● **THE TASK**:
Nothing but the lines from the one containing "ACEITAR [button] (999, 2552)" through the one containing "[NOUVEAU] (846, 68)", both included, should be given again, each exactly as written below.

Collected data entries:
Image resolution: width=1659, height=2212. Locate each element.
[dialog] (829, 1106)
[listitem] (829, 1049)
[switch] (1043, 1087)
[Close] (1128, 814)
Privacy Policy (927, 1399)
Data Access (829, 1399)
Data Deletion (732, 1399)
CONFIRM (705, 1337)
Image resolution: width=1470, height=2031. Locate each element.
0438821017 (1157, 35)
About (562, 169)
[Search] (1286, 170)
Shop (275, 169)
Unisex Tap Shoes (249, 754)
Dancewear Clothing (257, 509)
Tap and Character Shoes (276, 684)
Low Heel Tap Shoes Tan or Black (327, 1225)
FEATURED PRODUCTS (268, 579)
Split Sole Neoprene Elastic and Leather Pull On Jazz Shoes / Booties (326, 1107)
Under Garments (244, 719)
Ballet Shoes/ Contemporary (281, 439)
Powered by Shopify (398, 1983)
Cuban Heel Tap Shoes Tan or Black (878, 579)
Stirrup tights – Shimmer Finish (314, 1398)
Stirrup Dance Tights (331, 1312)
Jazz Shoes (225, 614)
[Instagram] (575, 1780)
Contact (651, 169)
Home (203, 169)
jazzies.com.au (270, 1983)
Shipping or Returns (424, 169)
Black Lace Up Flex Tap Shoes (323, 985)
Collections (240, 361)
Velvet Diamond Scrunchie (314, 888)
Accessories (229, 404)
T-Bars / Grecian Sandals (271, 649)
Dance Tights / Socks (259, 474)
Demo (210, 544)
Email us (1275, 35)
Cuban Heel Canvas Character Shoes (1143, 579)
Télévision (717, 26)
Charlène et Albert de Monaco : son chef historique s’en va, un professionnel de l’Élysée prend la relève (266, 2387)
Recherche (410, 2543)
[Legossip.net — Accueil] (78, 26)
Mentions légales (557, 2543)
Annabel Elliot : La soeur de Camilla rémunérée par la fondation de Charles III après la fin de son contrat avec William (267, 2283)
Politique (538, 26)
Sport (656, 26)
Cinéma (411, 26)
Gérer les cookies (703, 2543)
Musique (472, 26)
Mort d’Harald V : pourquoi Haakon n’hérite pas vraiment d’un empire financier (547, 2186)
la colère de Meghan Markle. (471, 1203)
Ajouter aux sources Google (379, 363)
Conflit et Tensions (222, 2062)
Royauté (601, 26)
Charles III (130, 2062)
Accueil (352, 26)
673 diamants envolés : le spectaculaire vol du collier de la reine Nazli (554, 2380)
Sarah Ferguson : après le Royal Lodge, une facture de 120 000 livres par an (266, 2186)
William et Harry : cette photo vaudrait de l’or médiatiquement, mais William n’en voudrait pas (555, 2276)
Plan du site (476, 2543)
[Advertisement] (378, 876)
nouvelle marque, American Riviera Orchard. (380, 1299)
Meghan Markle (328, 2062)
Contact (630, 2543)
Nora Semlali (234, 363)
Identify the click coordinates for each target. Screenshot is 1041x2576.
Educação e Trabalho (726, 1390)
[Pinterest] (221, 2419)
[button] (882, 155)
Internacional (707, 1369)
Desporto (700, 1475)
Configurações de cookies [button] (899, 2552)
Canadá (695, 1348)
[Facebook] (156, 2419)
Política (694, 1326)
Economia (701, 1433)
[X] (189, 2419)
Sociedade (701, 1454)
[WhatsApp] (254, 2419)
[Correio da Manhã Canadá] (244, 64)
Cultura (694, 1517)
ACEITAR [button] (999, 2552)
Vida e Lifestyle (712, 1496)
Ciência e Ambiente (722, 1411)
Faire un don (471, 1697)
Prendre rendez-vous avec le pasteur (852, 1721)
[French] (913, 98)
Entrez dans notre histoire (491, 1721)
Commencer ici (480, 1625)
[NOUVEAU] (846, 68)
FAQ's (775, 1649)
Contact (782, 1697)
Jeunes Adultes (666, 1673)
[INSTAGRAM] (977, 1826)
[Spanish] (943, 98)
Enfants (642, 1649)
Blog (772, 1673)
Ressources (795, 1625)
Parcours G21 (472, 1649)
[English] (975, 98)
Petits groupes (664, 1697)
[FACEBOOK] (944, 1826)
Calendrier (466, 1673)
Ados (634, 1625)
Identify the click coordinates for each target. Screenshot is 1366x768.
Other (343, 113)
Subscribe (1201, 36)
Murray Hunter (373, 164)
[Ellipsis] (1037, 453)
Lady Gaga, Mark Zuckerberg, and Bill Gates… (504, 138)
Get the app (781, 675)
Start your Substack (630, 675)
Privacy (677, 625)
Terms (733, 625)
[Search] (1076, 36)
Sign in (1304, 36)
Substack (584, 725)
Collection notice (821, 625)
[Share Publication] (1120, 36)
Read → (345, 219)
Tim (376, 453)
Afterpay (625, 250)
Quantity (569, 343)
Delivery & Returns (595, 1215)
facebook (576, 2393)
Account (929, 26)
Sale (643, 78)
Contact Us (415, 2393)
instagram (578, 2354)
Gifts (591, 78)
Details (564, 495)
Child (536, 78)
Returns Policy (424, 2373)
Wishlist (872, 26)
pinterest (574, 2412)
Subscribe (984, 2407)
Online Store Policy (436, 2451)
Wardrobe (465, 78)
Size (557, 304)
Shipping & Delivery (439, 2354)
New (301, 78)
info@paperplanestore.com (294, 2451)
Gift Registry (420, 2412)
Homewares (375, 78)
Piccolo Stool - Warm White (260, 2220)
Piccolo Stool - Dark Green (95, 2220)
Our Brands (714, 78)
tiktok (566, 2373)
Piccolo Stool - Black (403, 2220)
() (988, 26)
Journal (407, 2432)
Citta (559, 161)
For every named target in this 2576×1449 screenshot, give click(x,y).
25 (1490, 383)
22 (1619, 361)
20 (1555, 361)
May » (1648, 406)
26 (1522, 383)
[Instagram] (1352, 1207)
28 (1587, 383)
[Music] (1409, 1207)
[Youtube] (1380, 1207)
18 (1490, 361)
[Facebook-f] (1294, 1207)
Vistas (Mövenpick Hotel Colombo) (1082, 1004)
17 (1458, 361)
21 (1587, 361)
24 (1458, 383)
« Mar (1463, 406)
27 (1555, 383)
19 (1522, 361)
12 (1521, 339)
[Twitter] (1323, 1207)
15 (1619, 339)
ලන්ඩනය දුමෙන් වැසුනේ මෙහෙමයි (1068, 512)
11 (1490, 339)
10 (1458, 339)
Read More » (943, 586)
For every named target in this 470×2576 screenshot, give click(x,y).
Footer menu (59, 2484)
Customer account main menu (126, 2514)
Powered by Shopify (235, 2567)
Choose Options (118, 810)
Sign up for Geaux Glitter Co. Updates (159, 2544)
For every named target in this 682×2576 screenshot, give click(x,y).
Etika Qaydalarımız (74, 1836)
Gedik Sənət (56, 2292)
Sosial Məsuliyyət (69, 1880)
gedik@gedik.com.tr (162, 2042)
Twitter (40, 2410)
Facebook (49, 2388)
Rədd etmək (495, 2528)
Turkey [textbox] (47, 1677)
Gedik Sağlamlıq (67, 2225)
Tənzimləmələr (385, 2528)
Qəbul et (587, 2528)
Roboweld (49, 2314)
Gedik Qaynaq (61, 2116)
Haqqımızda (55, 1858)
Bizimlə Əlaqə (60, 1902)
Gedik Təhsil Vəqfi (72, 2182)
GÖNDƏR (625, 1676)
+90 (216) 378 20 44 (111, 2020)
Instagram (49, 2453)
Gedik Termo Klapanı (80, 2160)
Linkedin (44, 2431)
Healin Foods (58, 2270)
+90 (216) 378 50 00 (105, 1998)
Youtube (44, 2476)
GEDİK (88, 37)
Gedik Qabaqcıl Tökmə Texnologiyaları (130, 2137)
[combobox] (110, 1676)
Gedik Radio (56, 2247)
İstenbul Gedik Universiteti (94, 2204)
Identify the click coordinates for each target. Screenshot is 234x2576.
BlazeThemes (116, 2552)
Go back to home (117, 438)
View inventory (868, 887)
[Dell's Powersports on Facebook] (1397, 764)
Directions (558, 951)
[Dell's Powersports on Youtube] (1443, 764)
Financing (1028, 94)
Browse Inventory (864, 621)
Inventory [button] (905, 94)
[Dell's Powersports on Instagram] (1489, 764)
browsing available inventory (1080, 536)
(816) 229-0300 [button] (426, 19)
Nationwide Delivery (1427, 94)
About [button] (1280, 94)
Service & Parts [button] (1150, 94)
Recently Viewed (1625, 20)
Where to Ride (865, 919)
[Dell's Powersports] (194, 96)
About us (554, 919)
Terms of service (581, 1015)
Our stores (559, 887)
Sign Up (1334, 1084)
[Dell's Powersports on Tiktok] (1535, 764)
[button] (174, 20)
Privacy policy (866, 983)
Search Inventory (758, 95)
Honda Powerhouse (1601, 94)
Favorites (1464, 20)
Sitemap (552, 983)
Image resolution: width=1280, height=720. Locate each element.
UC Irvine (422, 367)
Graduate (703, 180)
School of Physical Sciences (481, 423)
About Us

● **ANSWER**:
ACEITAR [button] (999, 2552)
Vida e Lifestyle (712, 1496)
Ciência e Ambiente (722, 1411)
Faire un don (471, 1697)
Prendre rendez-vous avec le pasteur (852, 1721)
[French] (913, 98)
Entrez dans notre histoire (491, 1721)
Commencer ici (480, 1625)
[NOUVEAU] (846, 68)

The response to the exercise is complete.